=== Given data ===
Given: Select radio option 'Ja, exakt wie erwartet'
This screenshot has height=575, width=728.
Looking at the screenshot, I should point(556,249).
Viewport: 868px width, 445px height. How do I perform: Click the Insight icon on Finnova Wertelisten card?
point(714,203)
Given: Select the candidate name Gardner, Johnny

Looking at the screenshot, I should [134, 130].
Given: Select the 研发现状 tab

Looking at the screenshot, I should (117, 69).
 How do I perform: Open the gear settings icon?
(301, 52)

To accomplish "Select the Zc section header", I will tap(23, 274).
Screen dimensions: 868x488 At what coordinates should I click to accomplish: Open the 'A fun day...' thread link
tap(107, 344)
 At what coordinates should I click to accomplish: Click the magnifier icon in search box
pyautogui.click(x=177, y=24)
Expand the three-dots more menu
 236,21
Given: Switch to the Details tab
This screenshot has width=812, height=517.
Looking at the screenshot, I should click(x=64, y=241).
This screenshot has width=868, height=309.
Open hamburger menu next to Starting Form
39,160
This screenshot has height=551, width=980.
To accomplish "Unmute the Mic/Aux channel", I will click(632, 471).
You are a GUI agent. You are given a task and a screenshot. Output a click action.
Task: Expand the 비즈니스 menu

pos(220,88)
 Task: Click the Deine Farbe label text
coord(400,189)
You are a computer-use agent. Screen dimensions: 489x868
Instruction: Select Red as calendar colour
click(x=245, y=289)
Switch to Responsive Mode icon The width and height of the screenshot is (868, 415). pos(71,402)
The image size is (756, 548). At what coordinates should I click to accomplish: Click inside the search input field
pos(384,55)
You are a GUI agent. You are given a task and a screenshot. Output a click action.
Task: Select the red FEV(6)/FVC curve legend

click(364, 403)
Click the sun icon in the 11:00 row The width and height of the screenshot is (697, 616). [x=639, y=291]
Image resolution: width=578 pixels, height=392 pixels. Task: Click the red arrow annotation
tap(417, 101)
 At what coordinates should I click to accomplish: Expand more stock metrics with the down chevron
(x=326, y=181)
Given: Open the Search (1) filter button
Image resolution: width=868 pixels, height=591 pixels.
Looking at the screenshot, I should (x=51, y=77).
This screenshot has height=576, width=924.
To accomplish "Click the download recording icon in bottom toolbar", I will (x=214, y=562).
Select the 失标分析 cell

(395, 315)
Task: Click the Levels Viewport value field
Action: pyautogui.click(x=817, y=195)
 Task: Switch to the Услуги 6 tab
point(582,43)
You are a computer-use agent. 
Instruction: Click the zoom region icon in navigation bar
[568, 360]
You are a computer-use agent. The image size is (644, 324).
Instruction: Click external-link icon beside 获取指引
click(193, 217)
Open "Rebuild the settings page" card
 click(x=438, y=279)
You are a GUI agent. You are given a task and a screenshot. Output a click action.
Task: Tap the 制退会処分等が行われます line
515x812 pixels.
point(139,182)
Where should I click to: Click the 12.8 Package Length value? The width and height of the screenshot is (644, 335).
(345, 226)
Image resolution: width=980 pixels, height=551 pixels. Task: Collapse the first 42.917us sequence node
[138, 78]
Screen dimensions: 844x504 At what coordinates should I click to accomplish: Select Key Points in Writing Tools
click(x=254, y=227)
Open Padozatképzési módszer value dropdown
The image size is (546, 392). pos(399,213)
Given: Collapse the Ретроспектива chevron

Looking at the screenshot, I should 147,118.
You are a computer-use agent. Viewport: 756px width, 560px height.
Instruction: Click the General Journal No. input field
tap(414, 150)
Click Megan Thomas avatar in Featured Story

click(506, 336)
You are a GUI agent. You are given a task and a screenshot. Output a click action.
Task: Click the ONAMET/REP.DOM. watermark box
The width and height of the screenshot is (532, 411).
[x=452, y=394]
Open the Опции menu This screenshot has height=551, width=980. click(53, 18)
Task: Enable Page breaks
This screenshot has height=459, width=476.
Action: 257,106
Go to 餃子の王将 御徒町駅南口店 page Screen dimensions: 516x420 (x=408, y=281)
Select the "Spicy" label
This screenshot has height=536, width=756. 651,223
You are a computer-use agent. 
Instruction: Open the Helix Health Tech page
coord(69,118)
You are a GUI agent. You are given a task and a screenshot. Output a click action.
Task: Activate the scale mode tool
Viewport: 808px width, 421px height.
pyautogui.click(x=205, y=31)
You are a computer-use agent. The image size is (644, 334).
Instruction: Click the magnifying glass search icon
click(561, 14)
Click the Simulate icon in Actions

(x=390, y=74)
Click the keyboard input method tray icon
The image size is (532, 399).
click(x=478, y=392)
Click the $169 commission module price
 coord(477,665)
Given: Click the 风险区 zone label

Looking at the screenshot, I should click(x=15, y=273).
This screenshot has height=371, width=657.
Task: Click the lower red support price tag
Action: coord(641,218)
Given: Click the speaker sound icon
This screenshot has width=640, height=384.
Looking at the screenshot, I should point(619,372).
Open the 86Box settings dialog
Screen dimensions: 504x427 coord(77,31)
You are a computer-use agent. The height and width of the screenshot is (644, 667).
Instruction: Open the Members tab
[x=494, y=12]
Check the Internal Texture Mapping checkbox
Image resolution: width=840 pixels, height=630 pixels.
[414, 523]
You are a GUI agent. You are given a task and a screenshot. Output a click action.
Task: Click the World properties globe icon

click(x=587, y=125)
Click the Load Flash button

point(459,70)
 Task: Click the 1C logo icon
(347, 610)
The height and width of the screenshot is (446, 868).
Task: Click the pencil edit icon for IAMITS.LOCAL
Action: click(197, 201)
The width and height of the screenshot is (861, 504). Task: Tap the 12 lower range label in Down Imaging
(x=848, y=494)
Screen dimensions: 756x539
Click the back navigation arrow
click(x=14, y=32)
===
• Requirement:
Turn the lines from the one containing "You are a computer-use agent. The image size is (644, 334)." through the end of the rows, both included, into a JSON list of strings with one string per line, skipping blank lines.

• Final result:
[
  "You are a computer-use agent. The image size is (644, 334).",
  "Instruction: Click the magnifying glass search icon",
  "click(561, 14)",
  "Click the Simulate icon in Actions",
  "(x=390, y=74)",
  "Click the keyboard input method tray icon",
  "The image size is (532, 399).",
  "click(x=478, y=392)",
  "Click the $169 commission module price",
  " coord(477,665)",
  "Given: Click the 风险区 zone label",
  "Looking at the screenshot, I should click(x=15, y=273).",
  "This screenshot has height=371, width=657.",
  "Task: Click the lower red support price tag",
  "Action: coord(641,218)",
  "Given: Click the speaker sound icon",
  "This screenshot has width=640, height=384.",
  "Looking at the screenshot, I should point(619,372).",
  "Open the 86Box settings dialog",
  "Screen dimensions: 504x427 coord(77,31)",
  "You are a computer-use agent. The height and width of the screenshot is (644, 667).",
  "Instruction: Open the Members tab",
  "[x=494, y=12]",
  "Check the Internal Texture Mapping checkbox",
  "Image resolution: width=840 pixels, height=630 pixels.",
  "[414, 523]",
  "You are a GUI agent. You are given a task and a screenshot. Output a click action.",
  "Task: Click the World properties globe icon",
  "click(x=587, y=125)",
  "Click the Load Flash button",
  "point(459,70)",
  " Task: Click the 1C logo icon",
  "(347, 610)",
  "The height and width of the screenshot is (446, 868).",
  "Task: Click the pencil edit icon for IAMITS.LOCAL",
  "Action: click(197, 201)",
  "The width and height of the screenshot is (861, 504). Task: Tap the 12 lower range label in Down Imaging",
  "(x=848, y=494)",
  "Screen dimensions: 756x539",
  "Click the back navigation arrow",
  "click(x=14, y=32)"
]